The Australian study found that while oral medications, known as PDE5 inhibitors, may restore a man’s “sexual function” they don’t necessarily restore a man’s “sexual health”.

“As well as the obvious physiological aspects, men with erectile dysfunction (ED) suffer a range of problems such as significantly poorer self esteem, sense of masculinity, sexual satisfaction and relationship satisfaction,” said study author, Dr. Hayley Matic.

“This study found that overall well being was not improved in the men who had used medical interventions for their ED.”

Dr. Matic’s study explored the psychological and relationship impact of ED on the lives of Australian men and their partners. It also looked at men’s help-seeking behaviour and experiences with oral medication as treatments for their ED. It involved 410 men with ED and 242 men without ED.

“ED affects up to 50 per cent of men at some point in their lives and is generally treated with the use of oral medications,” Dr. Matic said.

“The focus on the medical and biological elements of ED has led to a relative dismissal of the role of psychological and relationship aspects of men’s sexual experiences. As a result many men stop using the medications and continue to suffer ED as well as the associated problems with their masculinity, self-esteem and quality of life.

“Hopefully the results of this study will open up current mainstream treatments for this sexual dysfunction to include greater awareness of the psychological and relationship factors inherent in a man’s sexual health.”

Dr. Matic suggests that improvements could come from:

    • Ensuring PCPs and specialists who assess and treat sexual dysfunction are educated in the potential broad ranging impact of ED on a man’s life
    • Ensuring that those prescribing ED medications are able to talk to their patients about their expectations for the use of the drugs
    • Increased development of and referral to non-medical treatments for ED, either in conjunction with medication treatment or as a stand-alone
    • Increased inclusion of a man’s partner in the assessment and treatment for ED in both medical and other settings.

“As medications are only potentially able to address the biological/physiological aspects of sexual arousal, there is a clear need to consider broader application of a biopsychosocial model of health to our understanding and treatment of ED,” Dr. Matic said.
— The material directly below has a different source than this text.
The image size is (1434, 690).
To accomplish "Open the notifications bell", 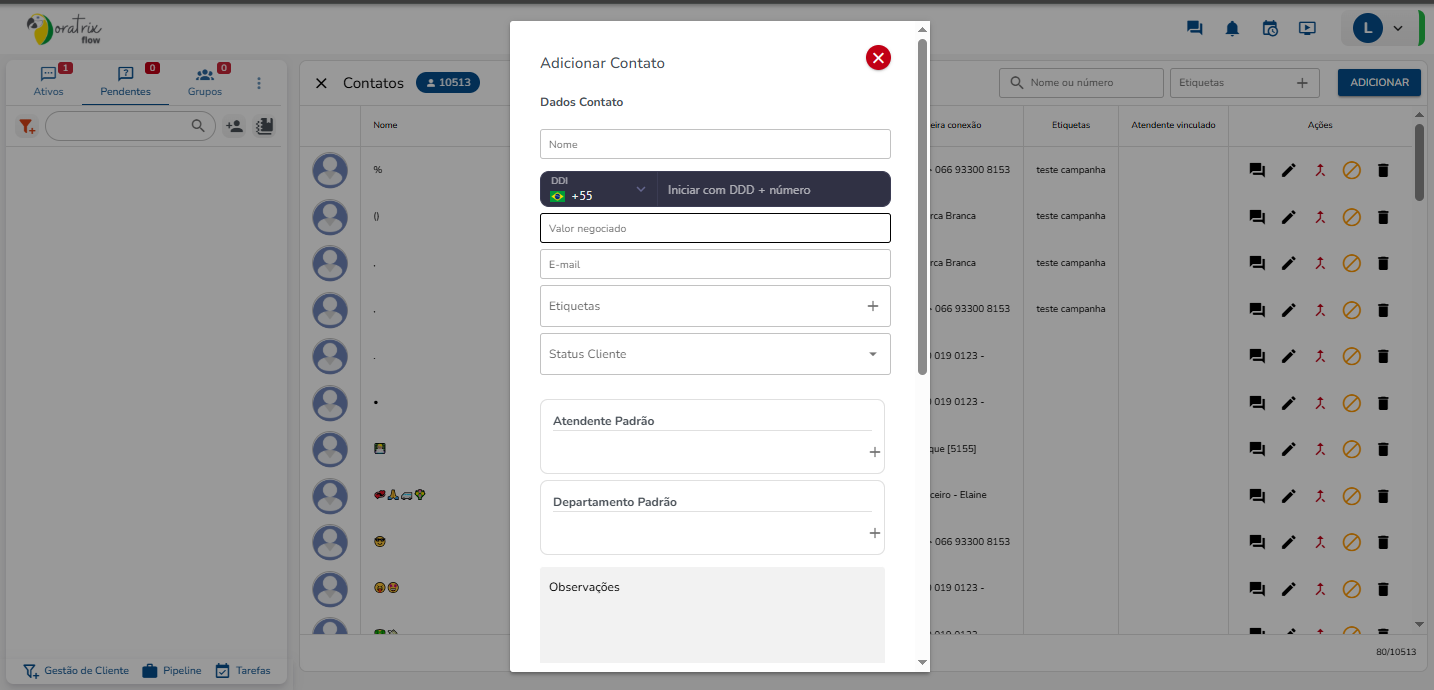I will point(1232,28).
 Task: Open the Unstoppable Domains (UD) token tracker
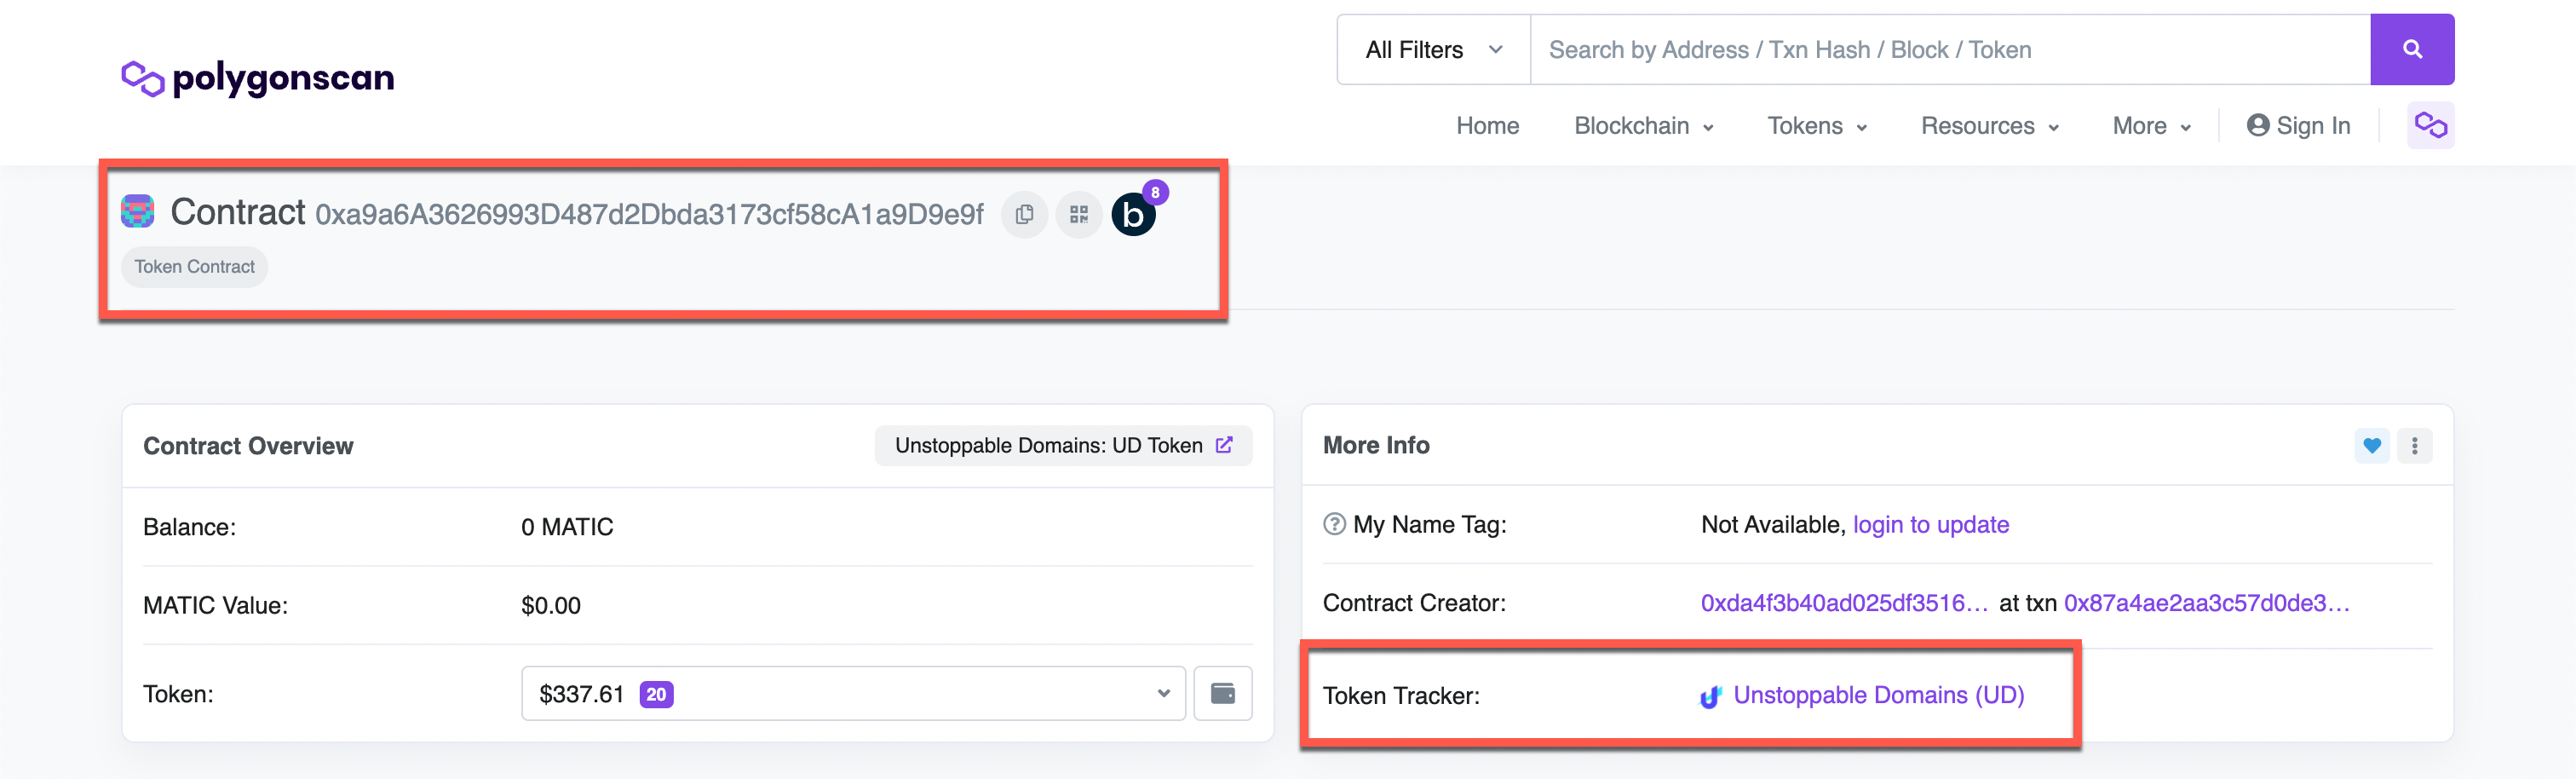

Source: Research Australia

Magic Pill For Sexuality A Myth

Rick Nauert PhD

Rick Nauert, PhDDr. Rick Nauert has over 25 years experience in clinical, administrative and academic healthcare. He is currently an associate professor for Rocky Mountain University of Health Professionals doctoral program in health promotion and wellness. Dr. Nauert began his career as a clinical physical therapist and served as a regional manager for a publicly traded multidisciplinary rehabilitation agency for 12 years. He has masters degrees in health-fitness management and healthcare administration and a doctoral degree from The University of Texas at Austin focused on health care informatics, health administration, health education and health policy. His research efforts included the area of telehealth with a specialty in disease management.

APA Reference
Nauert PhD, R. (2015). Magic Pill For Sexuality A Myth. Psych Central. Retrieved on October 21, 2018, from https://psychcentral.com/news/2007/07/10/magic-pill-for-sexuality-a-myth/992.html

 

Scientifically Reviewed
Last updated: 6 Oct 2015
Last reviewed: By John M. Grohol, Psy.D. on 6 Oct 2015
Published on PsychCentral.com. All rights reserved.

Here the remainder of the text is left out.